Garrett's face remains impassive, but I catch the microscopic raise of an eyebrow. In our fifteen years together, I've never asked him to investigate a woman.

"Everything?" he asks.

"Everything," I confirm. "Financials. Background. Family. Suppliers. Customer base. Daily routine. The brand of flour she prefers. If she has a cat, I want to know what she named it."

He nods once. "Timeline?"

"Yesterday."

Another infinitesimal reaction. "Three hours," he counters.

I glance at my watch. "Nine-thirty, then."

He nods again and exits, leaving me with the thought that if I'd asked him to commit murder, the conversation would have unfolded identically. But what I've requested feels more intimate somehow. More invasive.

I tell myself it's basic due diligence. I never enter any arrangement—business or personal—without complete information. Knowledge is control, and control is survival. I've lived by this principle since I was old enough to understand that the world gives nothing freely.

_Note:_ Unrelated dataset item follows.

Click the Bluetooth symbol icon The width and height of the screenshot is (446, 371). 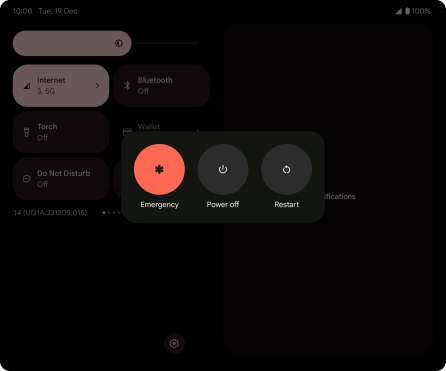[127, 86]
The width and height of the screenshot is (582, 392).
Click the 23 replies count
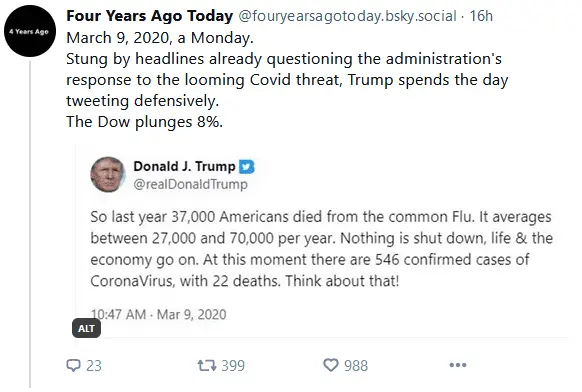94,366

Still, something squirms uncomfortably beneath my ribs.

For the next three hours, I'm physically present in budget meetings and strategy sessions, but my mind remains in a small bakery with peeling paint and the scent of vanilla in the air.

I catch my CFO giving me strange looks when I miss questions directed at me—something that's never happened before in the company's history.

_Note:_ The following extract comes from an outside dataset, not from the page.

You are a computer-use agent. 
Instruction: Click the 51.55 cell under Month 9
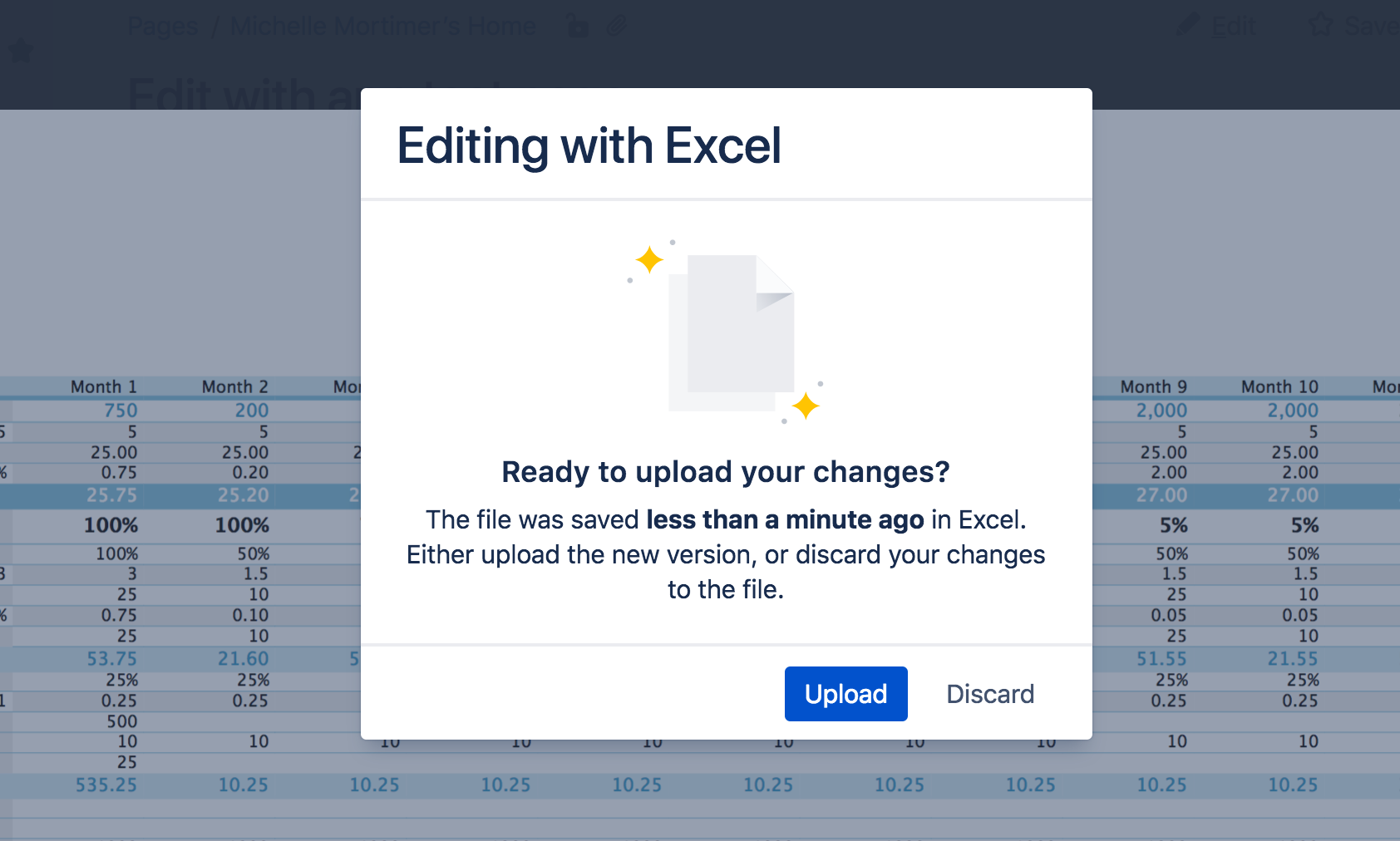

At precisely nine-thirty, my private line rings.

"It's ready," Garrett says.

The elevator to the basement security suite seems slower than usual. When I enter, Garrett is alone, a slim folder on the desk in front of him and a laptop open to a series of photographs.

"Go," I say, and he begins the briefing with military precision.

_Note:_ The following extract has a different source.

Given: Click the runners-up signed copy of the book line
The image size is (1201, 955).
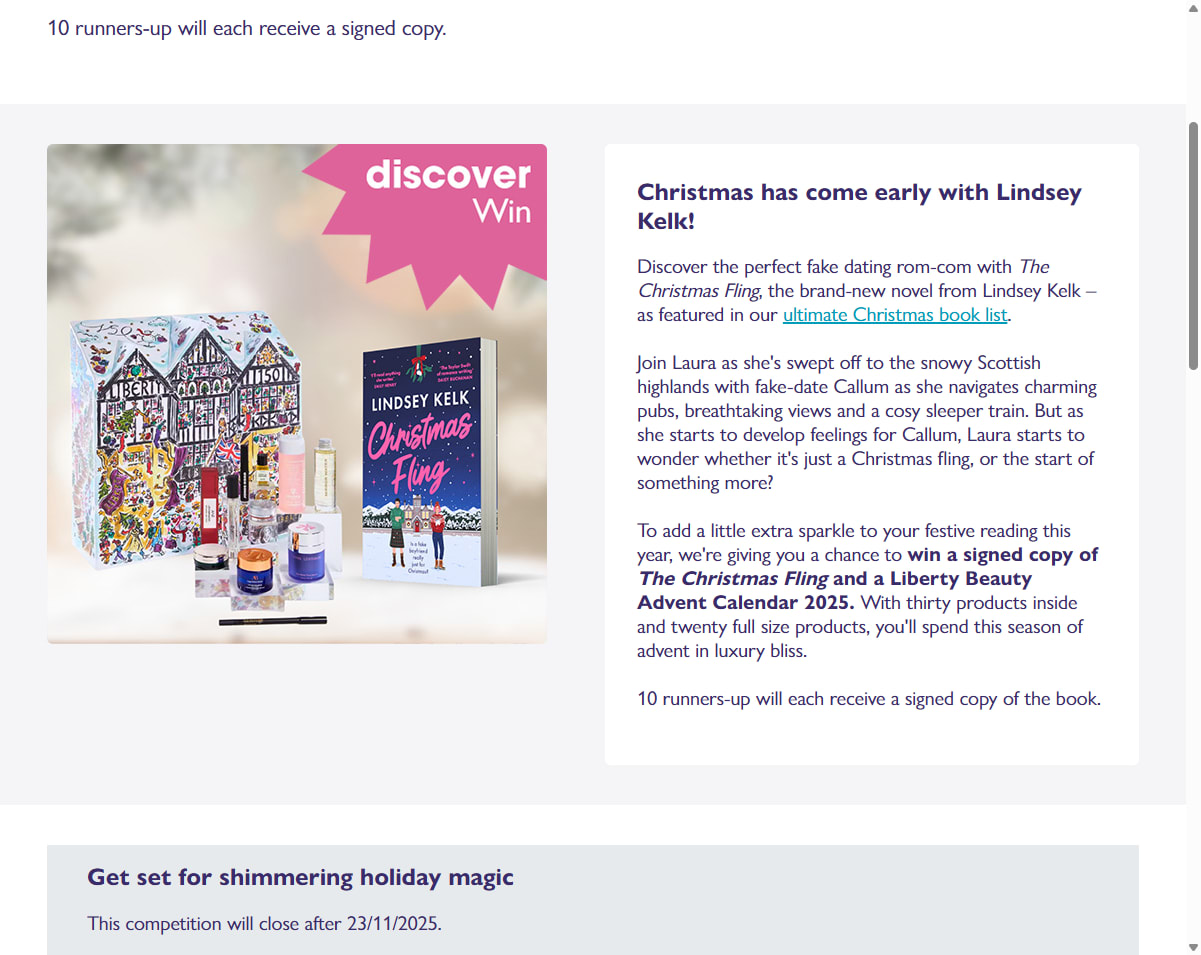Looking at the screenshot, I should pyautogui.click(x=869, y=698).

Clara Benson. Twenty-five years old. No siblings.

Parents divorced when she was twelve; father remarried and moved to Arizona, minimal contact.

Mother died of cancer three years ago. No serious romantic relationships in the past two years.

Graduated top of her class from Westfield Culinary Institute, turned down prestigious positions at three high-end restaurants to open her own bakery eighteen months ago.

Sweet Haven operates in the black, but barely.

The location is good but the rent is punishing.

She lives in the small apartment above the shop, works sixteen-hour days, has no employees except a part-time high school student who helps on weekends.

She grows her own herbs on the roof. Supplies top-tier ingredients despite the cost, refuses to compromise quality.

Has a growing word-of-mouth reputation but lacks the capital for meaningful marketing.

No pets. No parking tickets. No debt beyond the bakery's startup loan, which she's paying ahead of schedule despite the tight margins.

"She's clean," Garrett concludes. "Works hard. Keeps to herself. Couple close friends, but no entanglements."